(Ciclo A – 2017)
Las mujeres, atemorizadas pero llenas de alegría, se
alejaron rápidamente del sepulcro y fueron a dar la noticia a los discípulos. De
pronto, Jesús salió a su encuentro y las saludó, diciendo: “Alégrense” (Mt 28, 1-10). En las apariciones de
Jesús resucitado hay dos palabras que se repiten con frecuencia y que pertenecen
a un mismo concepto: estas palabras son “alegría” y “alégrense”, y el concepto,
obviamente, es la alegría. Luego de que Jesús resucitado les saliera al
encuentro, las mujeres van a comunicar la noticia “llenas de alegría”, y cuando
Jesús las encuentra, les dice, como si de un mandato se tratara, puesto que lo
dice en modo imperativo: “Alégrense”.
Frente a esto, nos podemos preguntar: ¿de qué alegría se
trata? ¿Es una alegría como las que conocemos en nuestro mundo terreno? Y al
ser un mandato, también cabe preguntarnos: ¿puede Jesús “mandar” positivamente
al cristiano, que éste se alegre? ¿No es una imposición de algo que debe surgir
espontáneamente, del interior del alma, y si no es espontáneo no puede ser
cumplido? O, dicho en otras palabras: si Jesús nos manda “alegrarnos”, pero no
estamos alegres, ¿eso quiere decir que debemos fingir la alegría, para cumplir
este mandato de Jesús?
Ante todo, debemos decir que no se trata de una alegría
mundana, pasajera, sensible, fundada en motivos terrenos, emocionales y por lo
tanto, banales y superficiales, y mucho menos se trata de una alegría que se
origina en la satisfacción ilícita de los sentidos –alcohol, drogadicción,
música indecente con letras inmorales, como por ejemplo, la cumbia, el reggaeton,
etc.-, la cual se puede incluso llamar “alegría diabólica”. Nada de esto es la
alegría de Jesús, puesto que se trata de una alegría de origen celestial,
porque es la alegría de Dios, el cual es, como dice Santa Teresa de los Andes, “Alegría
infinita”: “Dios es Alegría infinita”.

======

[EJERCICIO PROPUESTO] Reproduce el pasaje del texto sobre la alegría de Jesús resucitado desde "Frente a esto, nos" hasta "mandato de Jesús?", ambos incluidos. El material que aparece a continuación procede de otra fuente.

[MATERIAL EXTRAÍDO]
======

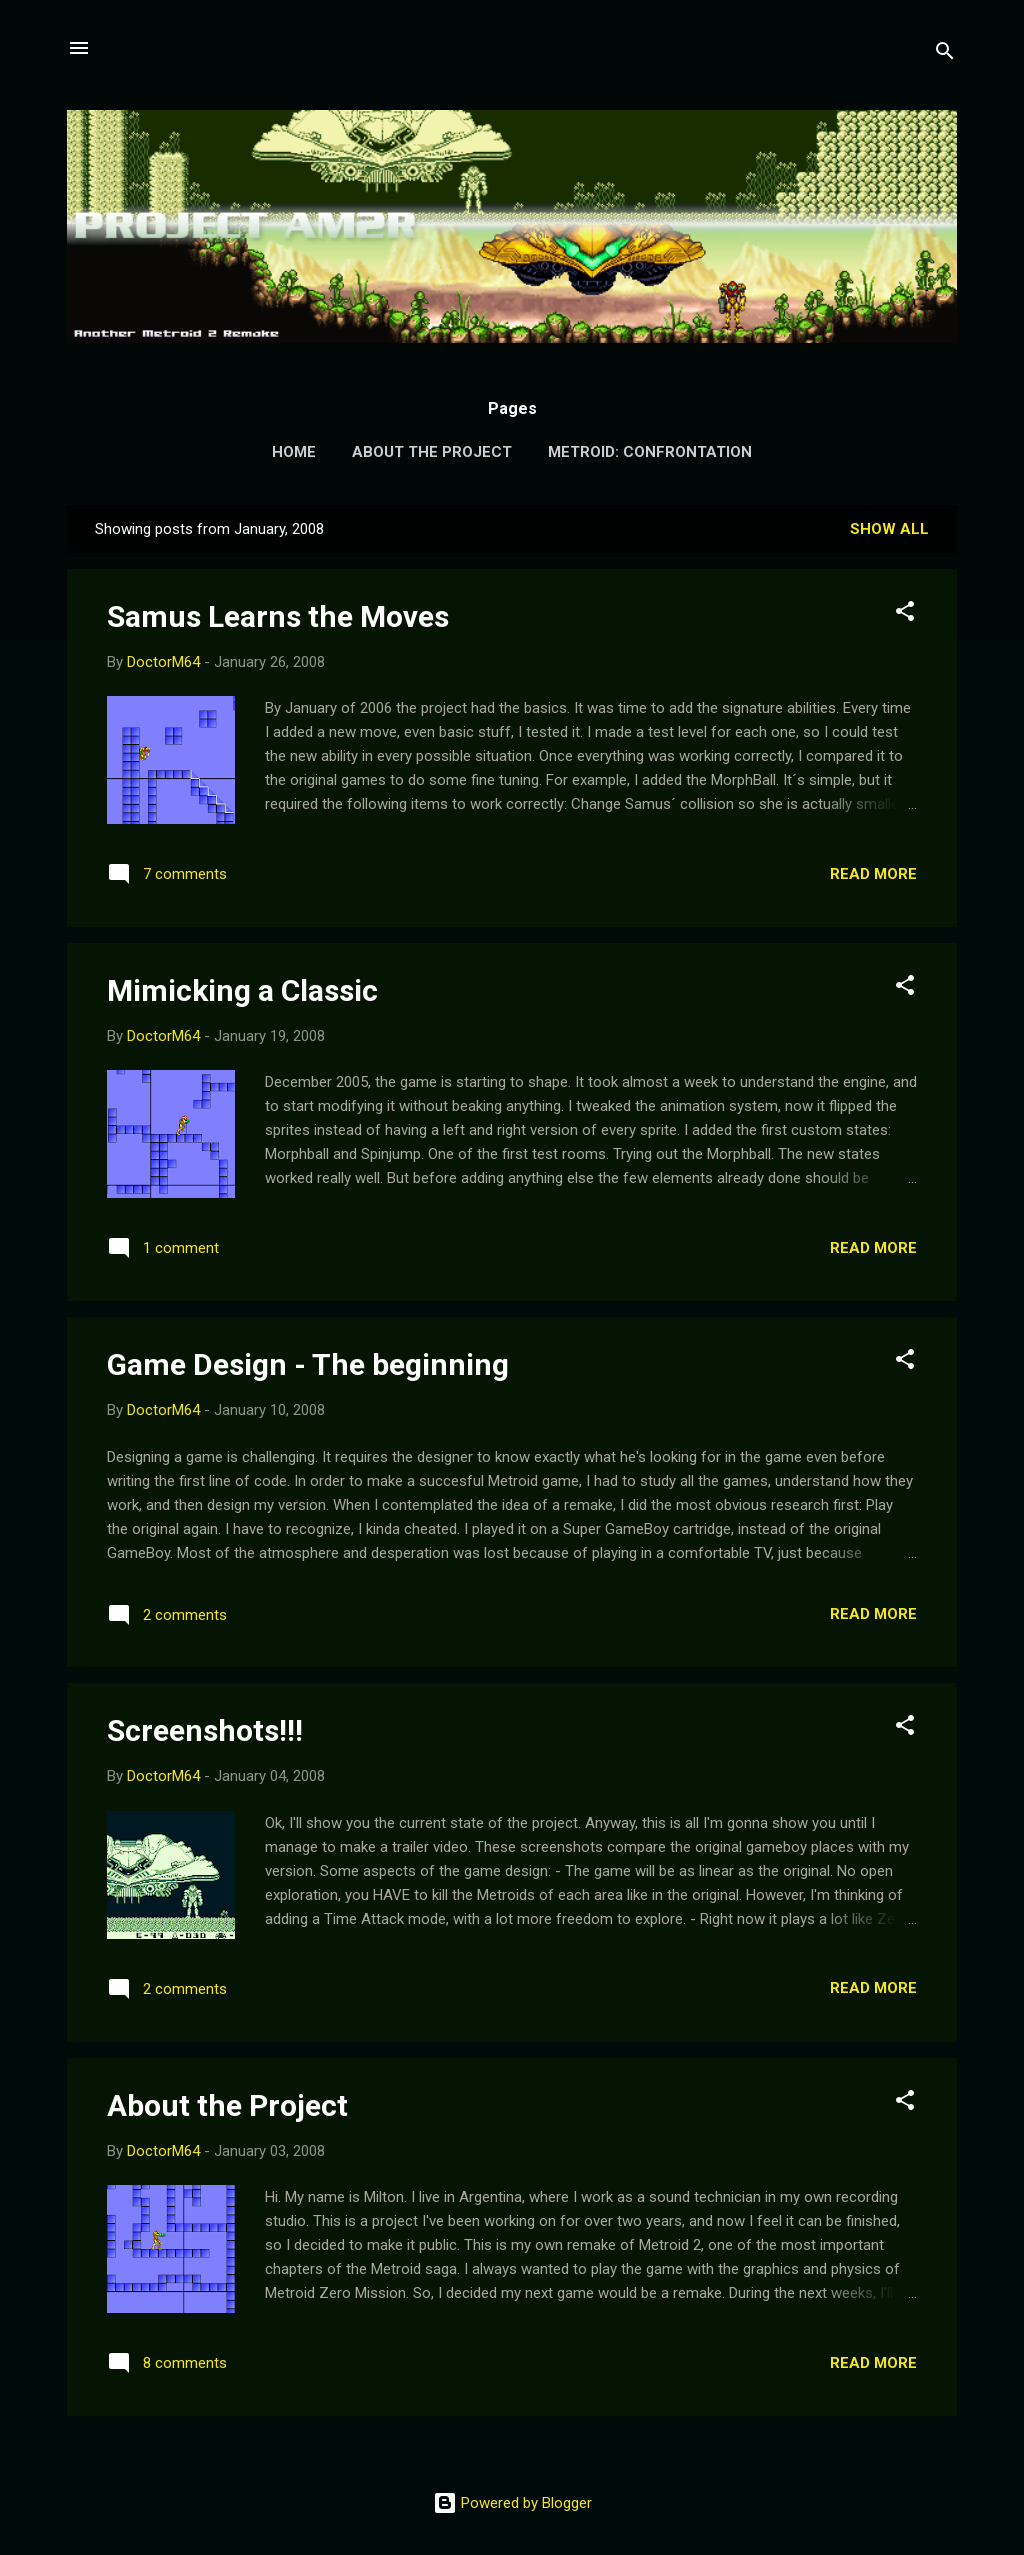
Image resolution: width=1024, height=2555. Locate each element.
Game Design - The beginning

======

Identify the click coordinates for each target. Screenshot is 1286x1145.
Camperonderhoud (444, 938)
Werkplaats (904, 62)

======

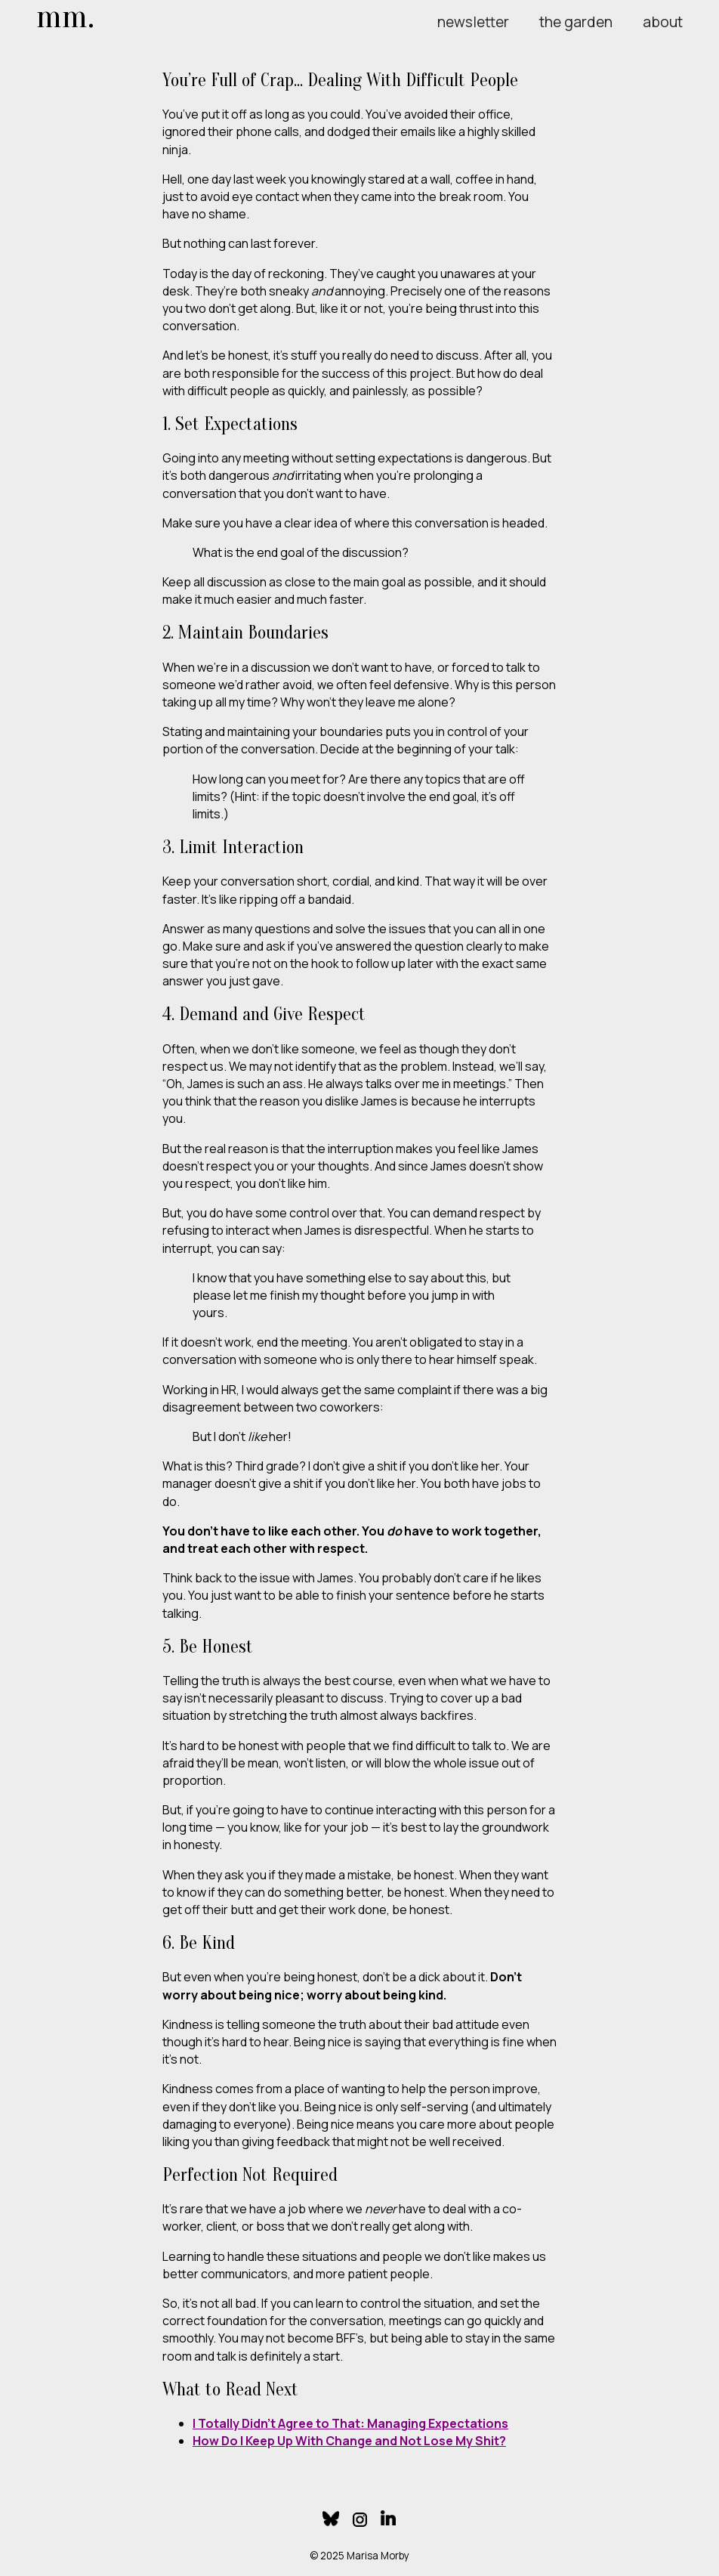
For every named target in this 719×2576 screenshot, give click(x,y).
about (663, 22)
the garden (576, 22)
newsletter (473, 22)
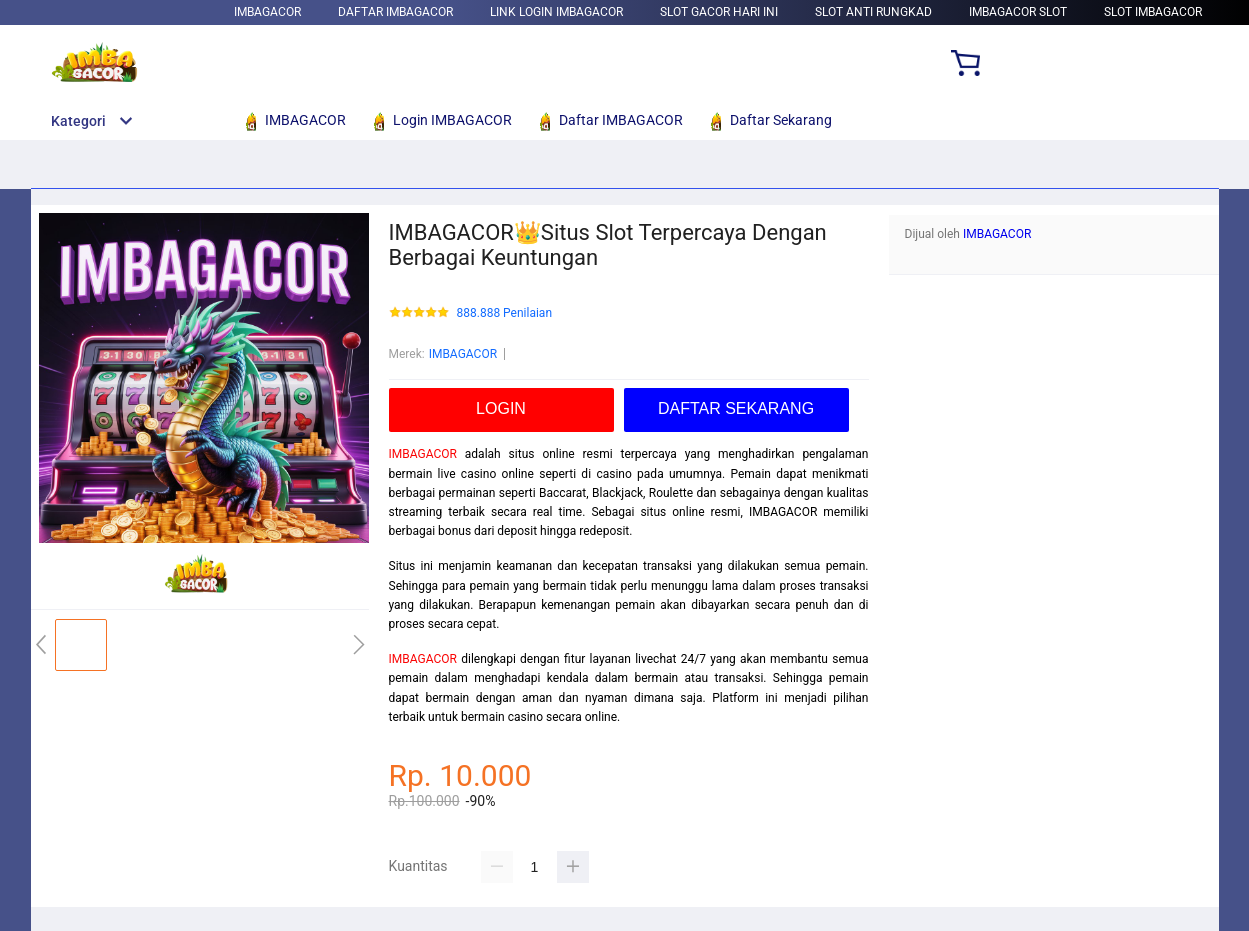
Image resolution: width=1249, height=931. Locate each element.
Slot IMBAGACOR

======

[EJERCICIO RESUELTO]
Frente a esto, nos podemos preguntar: ¿de qué alegría se
trata? ¿Es una alegría como las que conocemos en nuestro mundo terreno? Y al
ser un mandato, también cabe preguntarnos: ¿puede Jesús “mandar” positivamente
al cristiano, que éste se alegre? ¿No es una imposición de algo que debe surgir
espontáneamente, del interior del alma, y si no es espontáneo no puede ser
cumplido? O, dicho en otras palabras: si Jesús nos manda “alegrarnos”, pero no
estamos alegres, ¿eso quiere decir que debemos fingir la alegría, para cumplir
este mandato de Jesús?